ZAMBOANGA, Philippines - The Philippine military said Monday it had killed six members of an Al Qaeda-linked group that is holding three foreign hostages in the volatile south of the country.
The military launched an assault on Saturday against dozens of Abu Sayyaf militants hiding in and around a remote village on Jolo island, where the militants are holding two European tourists and a Japanese.
Marines, backed by police forces and a pro-government militia unit, launched the ground assault after acting on tip-offs from locals, local commander Colonel Jose Johriel Cenabre told AFP.
"Our firepower was controlled because we did not want any collateral damage. It was a surgical strike," Cenabre said.

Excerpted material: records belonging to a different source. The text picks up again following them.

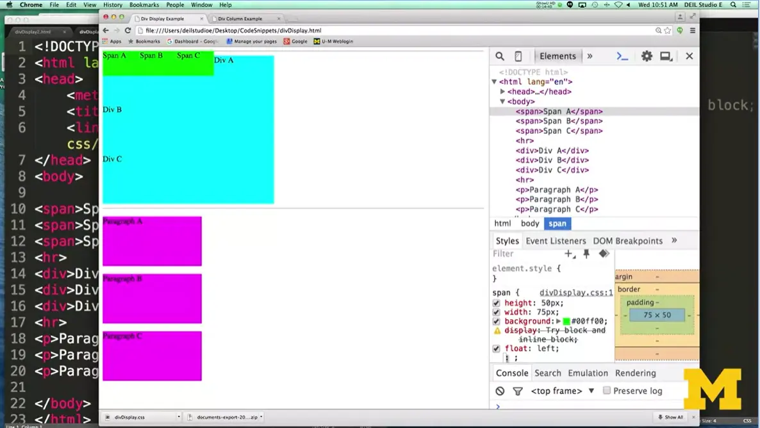
Task: Expand the head element node
Action: click(503, 92)
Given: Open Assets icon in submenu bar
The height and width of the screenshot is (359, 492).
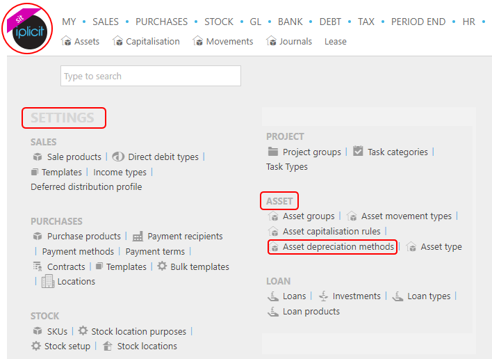Looking at the screenshot, I should 66,41.
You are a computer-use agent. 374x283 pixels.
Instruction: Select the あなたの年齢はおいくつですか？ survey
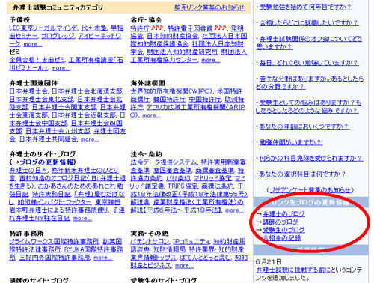click(x=304, y=127)
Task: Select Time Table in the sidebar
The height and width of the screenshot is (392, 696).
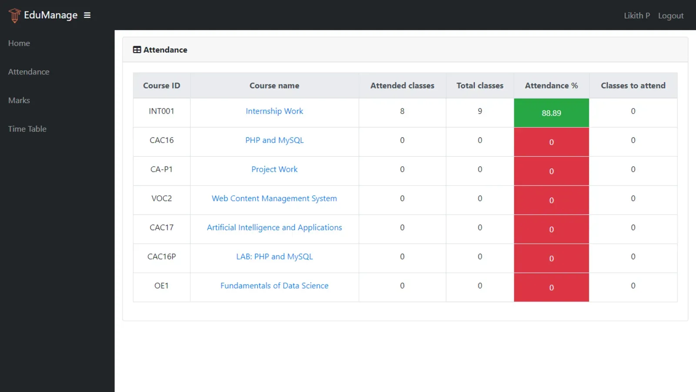Action: point(27,129)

He said six militants were killed and six others were wounded during a 15-minute assault, but about 50 escaped after they put up strong resistance with heavy return fire.
Cenabre said it was not immediately clear whether the hostages were with the militants when fighting erupted.
"But I can assure you that based on intelligence reports they are alive and still being kept on the island," he said.
The Abu Sayyaf seized Dutchman Ewold Horn and Swiss national Lorenzo Vinciguerra in the Tawi-Tawi island group near Jolo in February 2012, while Amer Mamaito Katayama of Japan was abducted on the nearby island of Pangutaran in July 2010.
Founded in the 1990s, the Abu Sayyaf is a small gang of self-styled Islamic militants blamed for the country's worst terror attacks, including bombings and kidnappings.
The military says its ranks have dropped to about 300, from over 1,000 early in the previous decade, following US-assisted military operations that led to the capture or death of its key leaders.
US Special Forces have been rotating through Jolo and other parts of the southern Philippines for more than a decade to train local troops battling the group, which is on Washington's list of "foreign terrorist organisations".
But the Abu Sayyaf has remained a potent threat on Jolo and its other strongholds, being able to kidnap foreigners and locals, as well as launch deadly attacks against security forces.
The Abu Sayyaf is able to survive partly because it retains support from local Muslim communities in the south, one of the poorest regions of the mainly Catholic country.
A Jordanian journalist held captive by the Abu Sayyaf in Jolo jungles for 18 months escaped in December, while an Australian national seized in 2011 was freed early last year after negotiators said his family paid ransom.